This blog typically addresses challenges that we all have in styling ourselves to look and feel our best in any situation. This week, we’re going to address a topic that many of my male and female clients logically struggle with in shopping for their particular body types: The Myth of Ready-To-Wear.
Ready-To-Wear, a.k.a. Pret-A-Porter, is a term defined at dictionary.com as follows:
(noun): clothing made in standard sizes
(adj): (of clothes) not tailored for the intended wearer, of a standard size
RTW is a misleading term that destroys many shoppers’ confidence levels. The retail industry teaches us that a common size (2 or 8 or 20) should fit your body as the designer intended. How preposterous! As the second definition above states, these clothes are NOT tailored for the intended wearer; standard sizes simply enable mass production for higher volume of sales. Certainly not for higher customer satisfaction.
It’s also important to understand that designers create garments based on the “easy to dress” body concept considering what is “beautiful” by the designer’s current tastes and formulas based on desired proportions. Currently, that trend is a tall, lean body with long legs as seen on America’s Next Top Model. Conversely, in the 1950’s and early 1960’s a curvy, hourglass body was celebrated thanks to movie icons like Marilyn Monroe and Sophia Loren. Approximately 46% of women have a pear-shaped body, which means that nearly half of women don’t meet the requirements for either of these popular design eras.
With the budding “Prepster” men’s trend (preppy meets hipster), we’re seeing
skinny jeans with colorful shirts and ties. If you’re a man over 30 and are wearing skinny jeans, you better have a lean physique — and work in the entertainment or high tech industry.
To further complicate matters, the actual measurements of a Size 10 can differ greatly from label to label. Labels like Prada and Gucci typically run smaller than GAP. Many clothes that the average consumer purchases are produced in factories that have very little quality control and one Size 8 may fit differently than another Size 8 in the exact same pant!
Lastly, wearing the right color scheme is more important than you can imagine. My color consultation addresses what hues are most appropriate for you to look fit and healthy. There are also psychological affects of colors to consider that may influence how you dress for a business meeting, or a date, or a red carpet event.
So let’s wrap up with a few rules of thumb so you feel more confident and relaxed on your next shopping trip:
1. Add alterations fees to your shopping budget. Just assume that any shirt, pant, dress, etc. will need tailoring to fit your silhouette. This also means that you shouldn’t wait until the day of or before an event to shop for it, if possible. Give yourself a week so you can tailor it, try it on, and make adjustments as needed.
2. Fit matters, size does not. Some folks get caught up in the size to the point of passing up excellent clothing options because they refuse to even try the next size up. What a shame! Fit is king. Sizes are merely guidelines to use as a starting point and then you move along from there. Get a body style analysis (which results in a handy shopping guide) to understand which cuts, textures, and styles best suit you.

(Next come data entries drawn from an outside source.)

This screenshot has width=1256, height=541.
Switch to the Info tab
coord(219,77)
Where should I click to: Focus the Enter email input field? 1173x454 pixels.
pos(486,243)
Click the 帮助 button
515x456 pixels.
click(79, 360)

3. Choose colors that best match your personal color scheme and are appropriate for the situation and your age. You’ll look more radiant, convey the intended message, and it well help you develop a color style that you can call your own. Call me for an in-depth analysis with a take-home color fan as your resource.
4. Don’t be so hard on yourself! It’s amazing how our perceptions can be so off-base, and for the worse. We focus so much on perceived flaws that we forget about our wonderful assets. Time to stop wasting energy on the negative and start nurturing the positive.